Late in 2020, Apple activated its anti-tracking technology. App Store apps were required to disclose all data they collected from users, and before an app was allowed to track your activity, it was required to ask permission. Apple already had brought privacy protections to the Safari browser. Now it was bringing them to the iPhone and iPad. But as the cynical reader might expect, it didn’t work out quite as planned. The disclosure labels in the App Store are spottily enforced, and—according to a Washington Post report—the worst app developers have found workarounds and are still stealing plenty of your data.  “Even if users disable access to tracking using ATT [app tracking transparency], there’s still a chance that the app is tracking you with third-party trackers because the uncomfortable truth is that some developers are still going to find loopholes and workarounds for such policies,” Eden Cheng, CEO of a people-tracking site, told Lifewire via email. 

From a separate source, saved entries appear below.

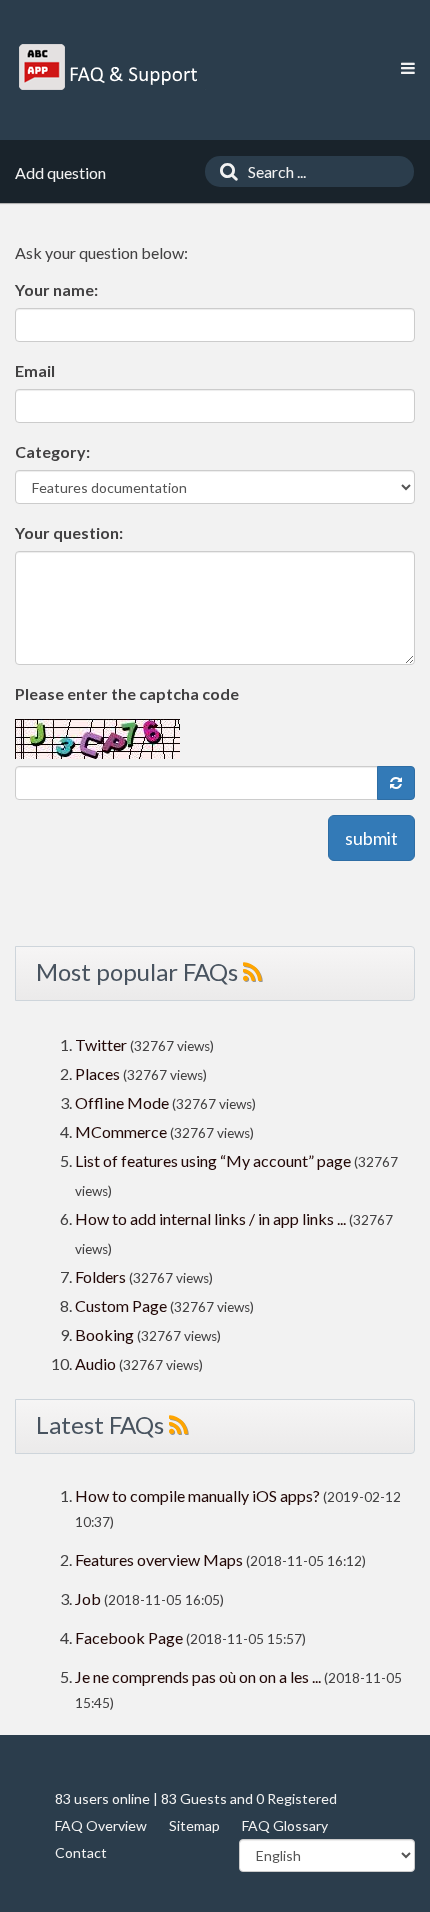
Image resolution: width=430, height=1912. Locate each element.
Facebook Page (129, 1637)
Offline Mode (123, 1102)
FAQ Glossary (285, 1825)
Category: (52, 451)
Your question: (69, 532)
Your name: (56, 289)
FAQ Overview (101, 1825)
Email (35, 370)
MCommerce (122, 1131)
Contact (81, 1852)
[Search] (224, 171)
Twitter (101, 1044)
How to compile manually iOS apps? (199, 1495)
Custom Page (122, 1305)
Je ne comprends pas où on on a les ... (198, 1676)
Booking (106, 1334)
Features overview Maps (159, 1559)
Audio (95, 1363)
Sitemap (194, 1825)
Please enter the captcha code (127, 693)
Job (88, 1598)
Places (97, 1073)
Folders (100, 1276)
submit (371, 838)
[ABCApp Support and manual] (110, 67)
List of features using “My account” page (214, 1160)
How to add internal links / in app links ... (210, 1218)
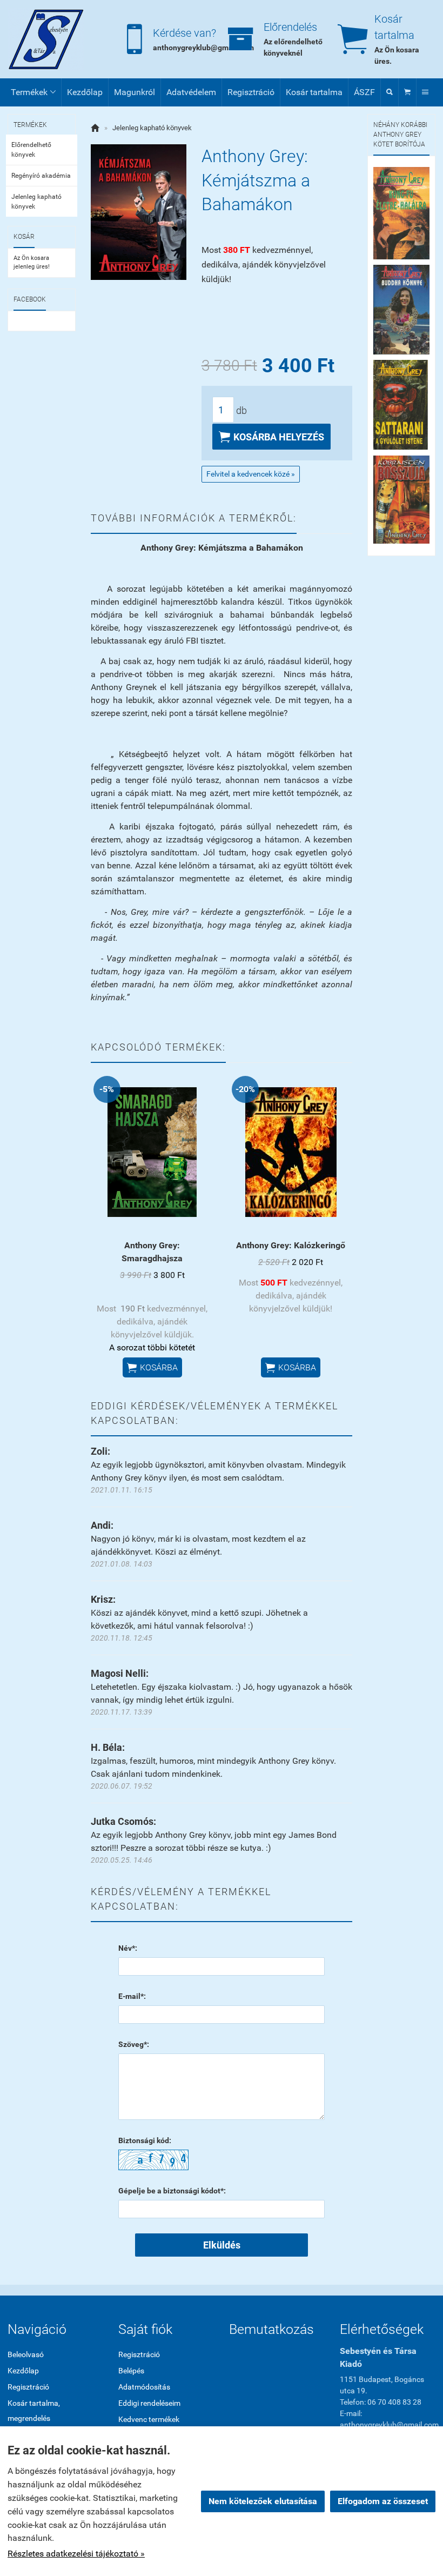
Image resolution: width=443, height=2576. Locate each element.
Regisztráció (250, 92)
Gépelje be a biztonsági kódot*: (172, 2190)
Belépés (131, 2370)
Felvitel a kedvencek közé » (250, 474)
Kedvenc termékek (148, 2419)
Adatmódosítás (144, 2387)
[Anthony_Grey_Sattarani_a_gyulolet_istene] (401, 404)
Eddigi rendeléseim (149, 2403)
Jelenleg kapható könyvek (36, 201)
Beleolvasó (26, 2354)
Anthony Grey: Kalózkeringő (290, 1245)
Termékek (33, 92)
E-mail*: (132, 1996)
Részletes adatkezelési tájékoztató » (76, 2553)
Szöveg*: (133, 2044)
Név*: (127, 1948)
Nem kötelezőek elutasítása (263, 2501)
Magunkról (134, 92)
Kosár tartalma (314, 92)
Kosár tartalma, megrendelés (34, 2411)
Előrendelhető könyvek (31, 149)
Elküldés (221, 2245)
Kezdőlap (85, 92)
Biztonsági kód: (144, 2140)
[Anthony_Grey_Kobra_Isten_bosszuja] (401, 499)
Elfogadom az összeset (383, 2501)
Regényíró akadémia (41, 175)
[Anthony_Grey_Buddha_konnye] (401, 309)
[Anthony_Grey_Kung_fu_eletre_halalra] (401, 212)
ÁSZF (364, 92)
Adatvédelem (191, 92)
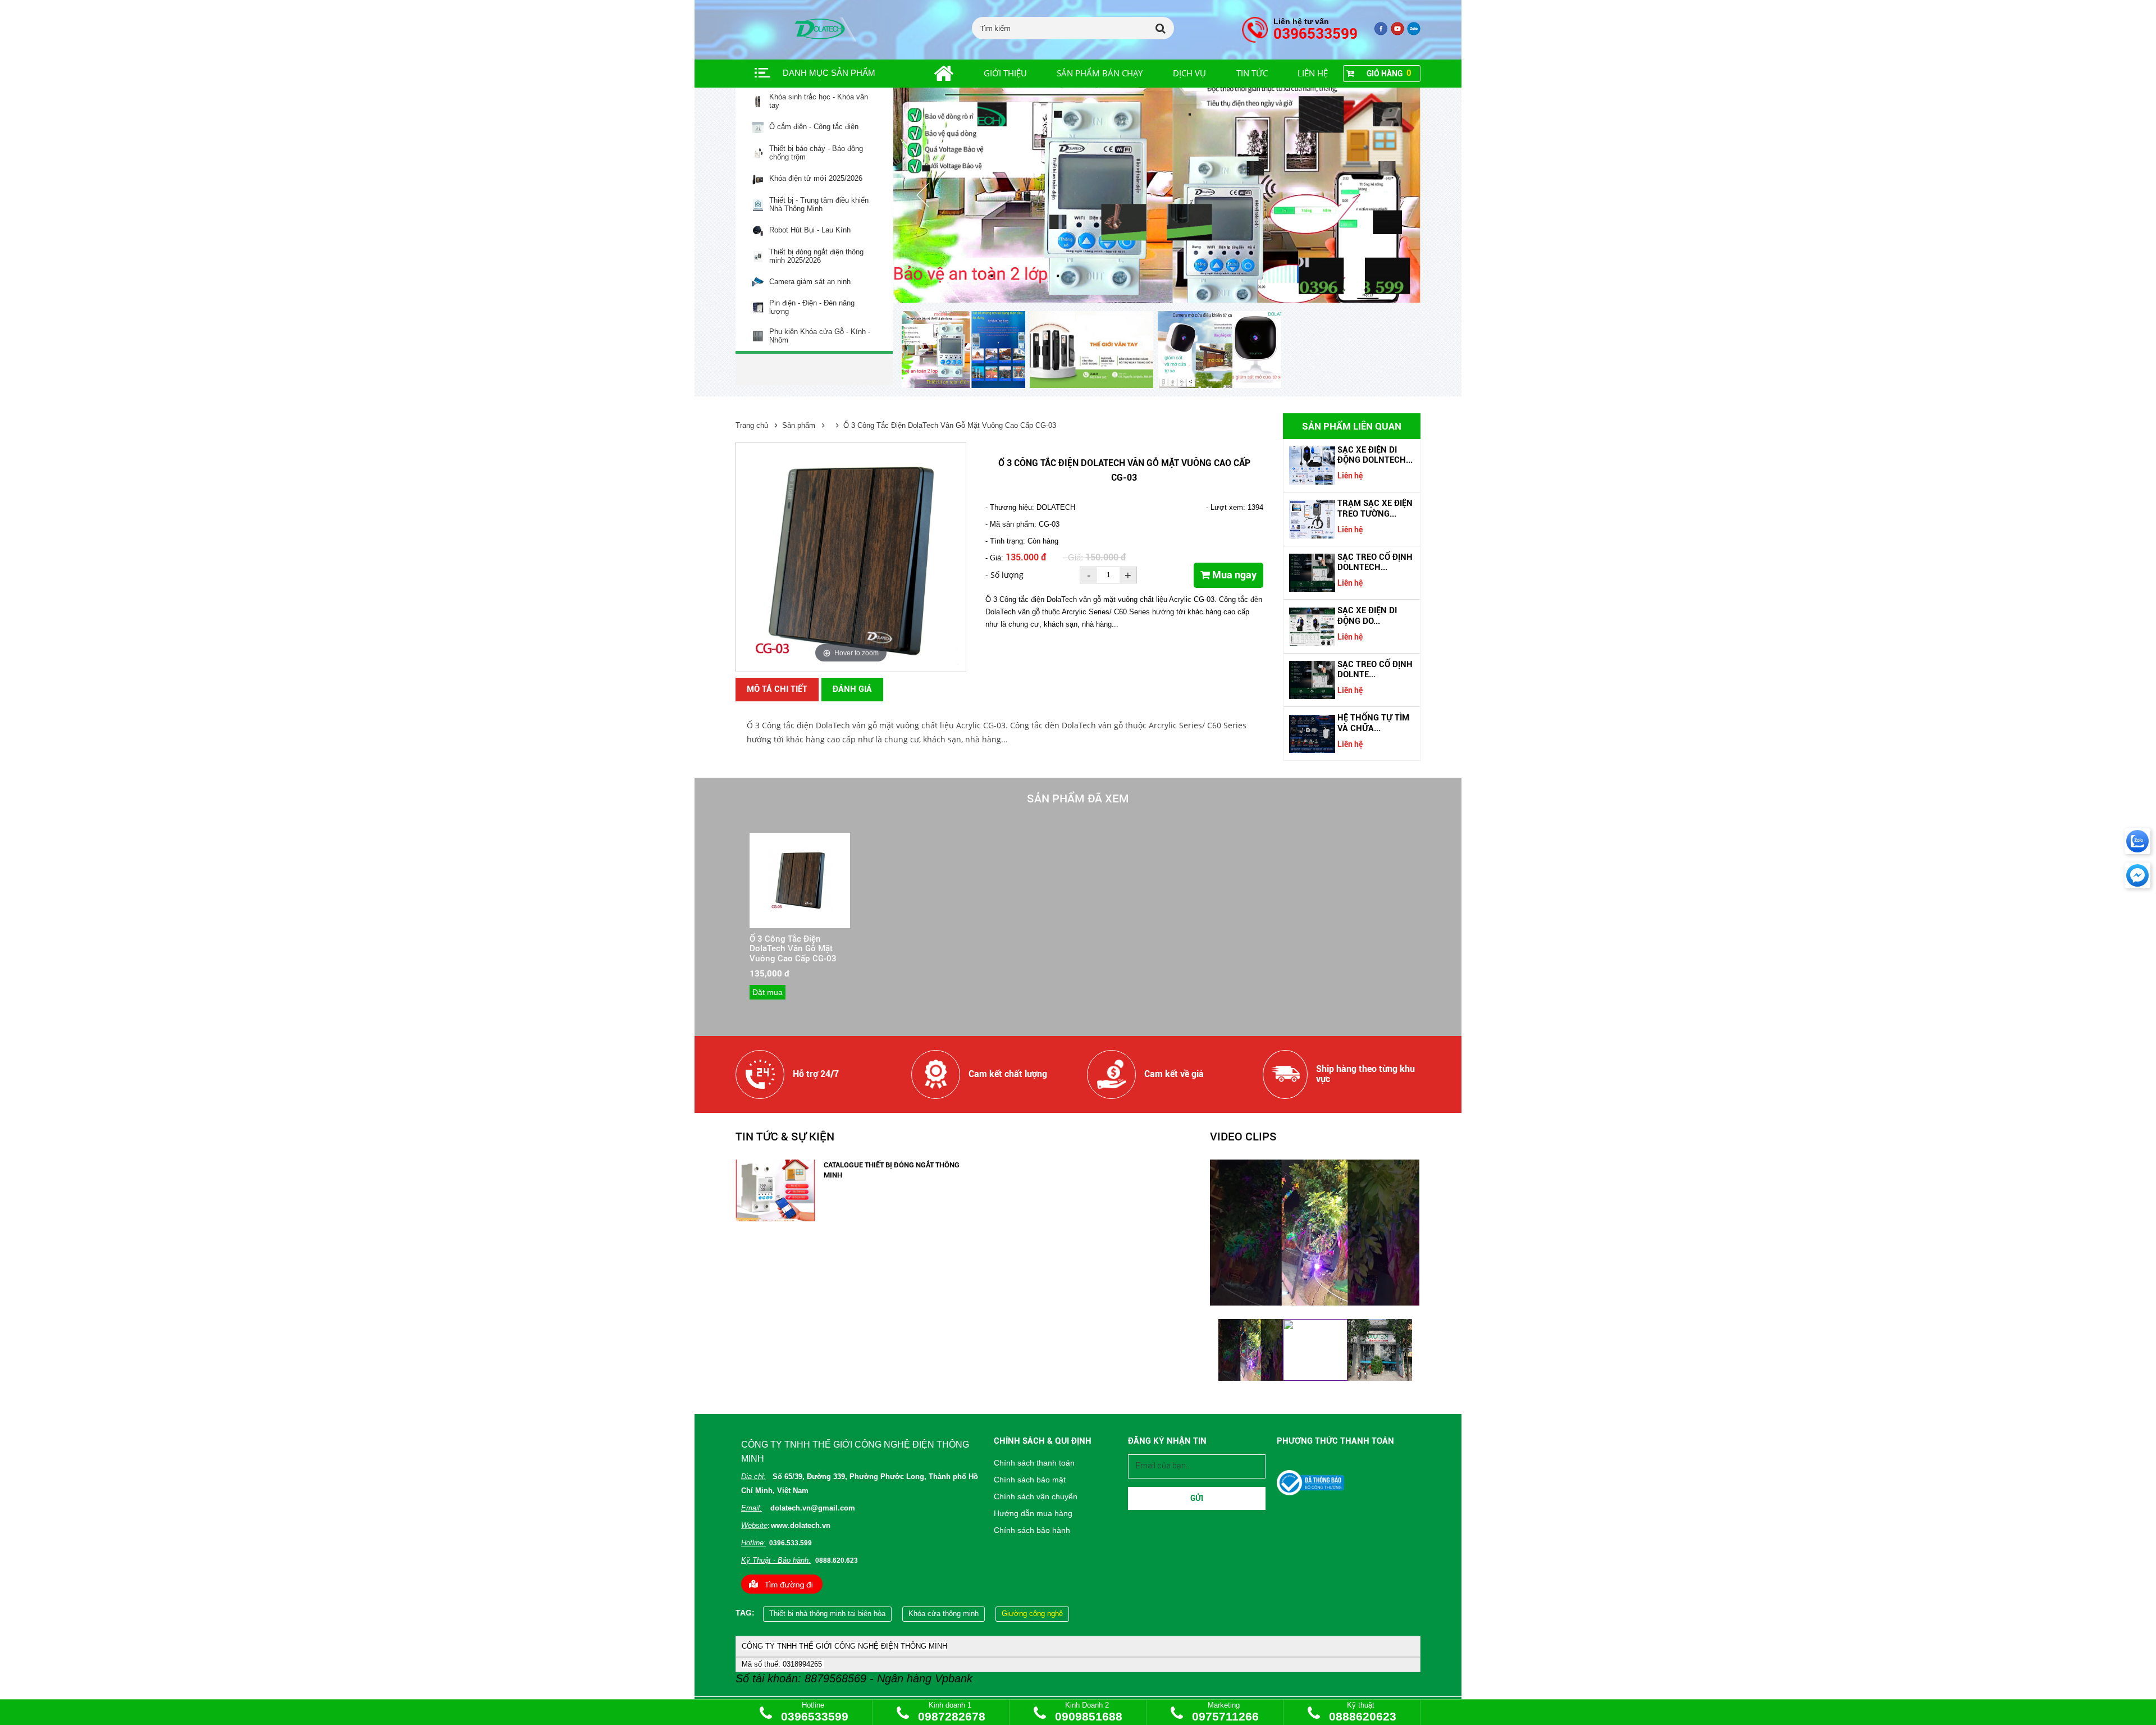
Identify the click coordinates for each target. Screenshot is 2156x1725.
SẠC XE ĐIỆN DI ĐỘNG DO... (1367, 615)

App Tracking Transparency—Plan vs Reality

App Tracking Transparency (ATT) does not block apps from tracking your activity while you use them. What it does is allow the user to deny these apps permission to use an IDFA (Identifier for Advertisers). The IDFA is a unique identifier expressly made to allow tracking, but while protecting user data. It’s a decent idea, but the problem is that apps can track you in many other ways. For example, they can collect your IP address, and from this, infer your physical location with surprising accuracy. They can know what model of iPhone you’re using, how much storage is left on your device, and even things like the current volume level and screen brightness. After all, apps are apps, and they have to know about your device to interact with it. But unscrupulous developers can use this data to create a “fingerprint” of your device to enable it to track your activity inside and outside the app. And it’s not just tracking. Apps are connected to the internet, so they can take any data and send it anywhere. If you grant a weather app permission to know your location, it can share or sell that data. Ditto your contact list, which may be even worse as it stores other people’s data, not your own.

Ask Not To Track

When an app wants to use the IDFA, it has to ask. Most users tap to deny permission, and the effect has been dramatic. Last week, Facebook’s stock dropped when it reported that iOS’s anti-tracking features would continue to affect its ad business.  But as we have seen, denying permission to the IDFA doesn’t improve your privacy beyond disabling this basic tracking token. Instead, it could make things worse by tricking users into believing that the apps in question no longer will be able to track them.  There are ways to protect yourself, but this only helps savvy users. The best way is to install a firewall app on your devices. A firewall monitors and filters all internet connections that leave and enter your iPhone or iPad. Some, like Lockdown, use blocklists to deny connections. Others, like the anti-tracking app Guardian, send all your data through a VPN and block trackers at the server level.  Guardian even offers a feature that gives real-time alerts when apps try to make unexpected connections, which shows how common the problem is. “I personally feel it helps hammer in how pervasive this kind of activity is. With some apps, they appear to be pinging trackers almost nonstop,” Will Strafach, creator of Guardian, told Lifewire via direct message.  The downside of these options is that you have to vet and trust the vendors because you give them access to your internet traffic. But until Apple builds in better protection, third-party options are all we have, and some, like Guardian and Lockdown, are on the level in my experience. Apple’s anti-tracking continues to improve, with new features coming in iOS 15. But right now, it’s still a bit of a mess. So if you care about this stuff (and you should), it’s worth looking into your options for better protection.